Toutefois, certaines voix s'élèvent contre ce bilan. Daniel Zaïdani affirme qu'à part pour les amphidromes, il ne sait pas à quoi a servi l'argent de l'Europe à Mayotte. Et il souligne qu'il a organisé à de nombreuses reprises la fête de l'Europe où intervenaient des spécialistes comme les docteurs en droit Thomas Msaïdié, maître de conférence en droit public au centre universitaire de Dembeni. Il avait également mis en place le concours de Jeunes Ambassadeurs, dont l'objectif était de les sensibiliser aux questions européennes, notamment en les amenant à Bruxelles avec l'eurodéputé Younous Omarjee.
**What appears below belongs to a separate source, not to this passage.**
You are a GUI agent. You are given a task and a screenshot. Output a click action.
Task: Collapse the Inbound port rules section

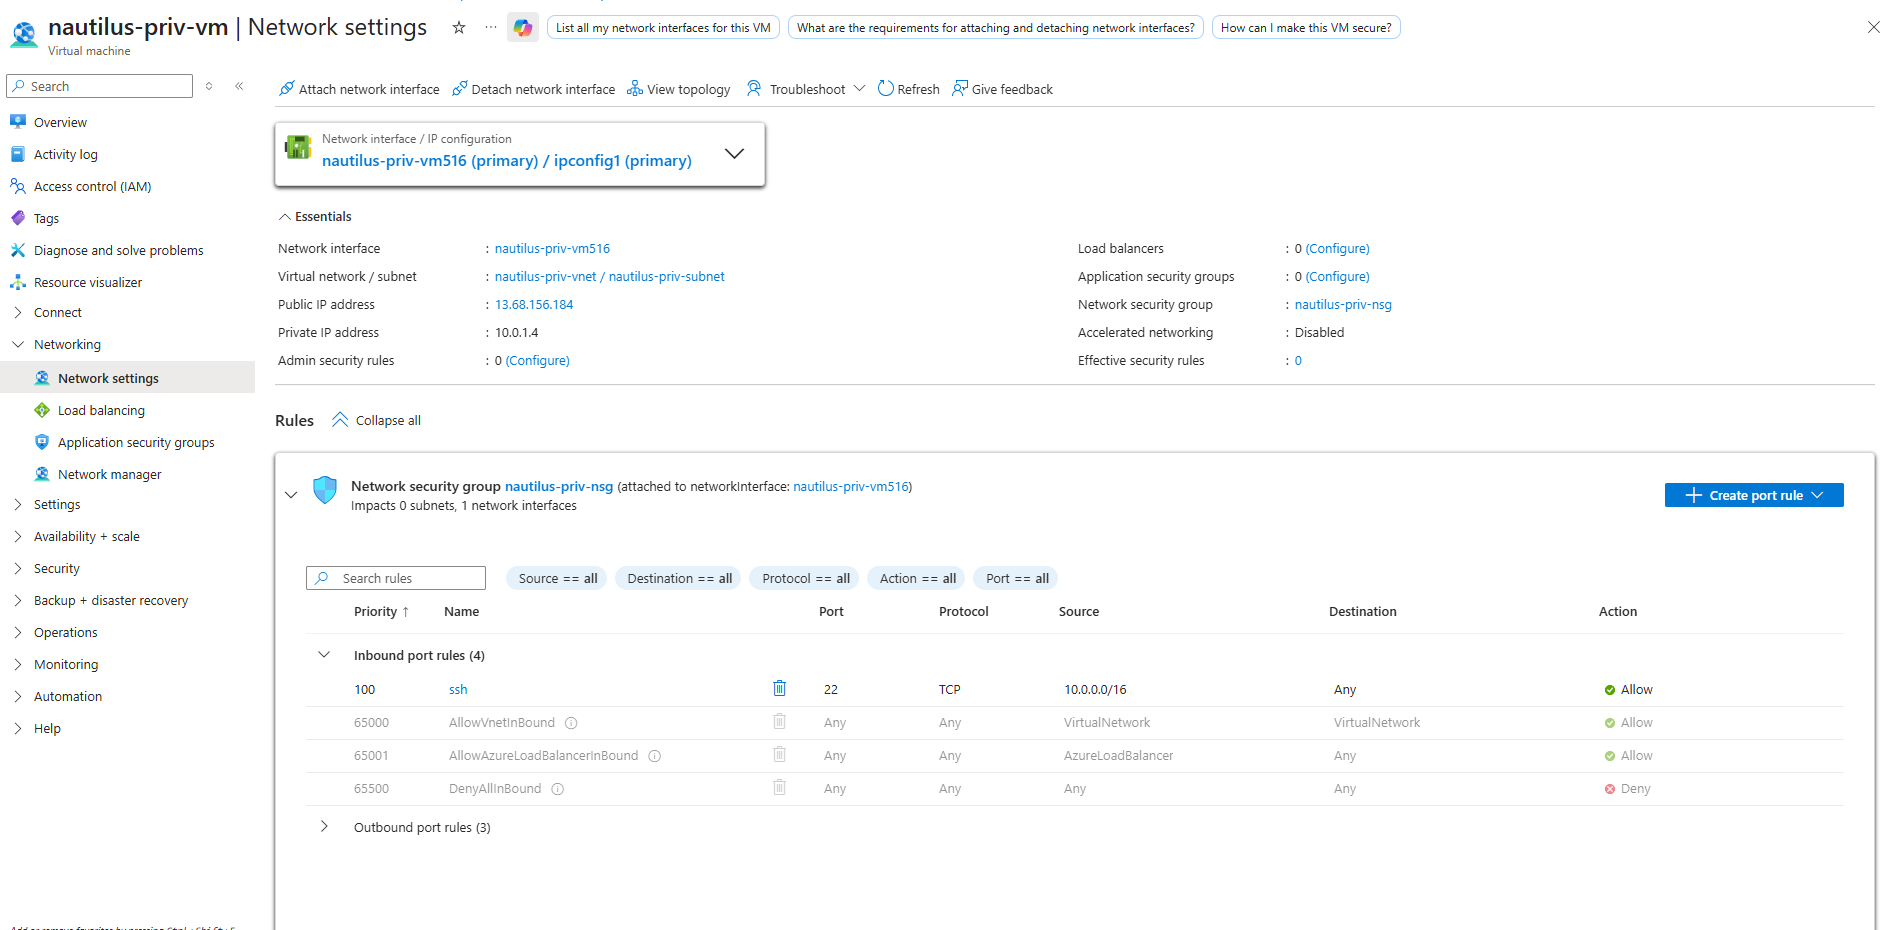click(x=324, y=655)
Jacques Martial Henry, porteur de projet d'hôtel, mais également élu municipal de l'opposition à Mamoudzou, s'est également prononcé contre le GIP rassemblant le département et la préfecture pour la gestion des fonds européens. Il affirme que les fonds sont attribués de façon discriminatoire et qu'aucun natif de l'île n'en a bénéficié, alors que les porteurs de projet étaient nombreux et sérieux.
Quoiqu'il en soit, le défi sera de maximiser ces fonds européens. Au vu des critères de population et de la situation économique et sociale, Mayotte pourrait prétendre à 825 millions d'euros pour les 6 prochaines années. Mais c'est loin d'être gagné.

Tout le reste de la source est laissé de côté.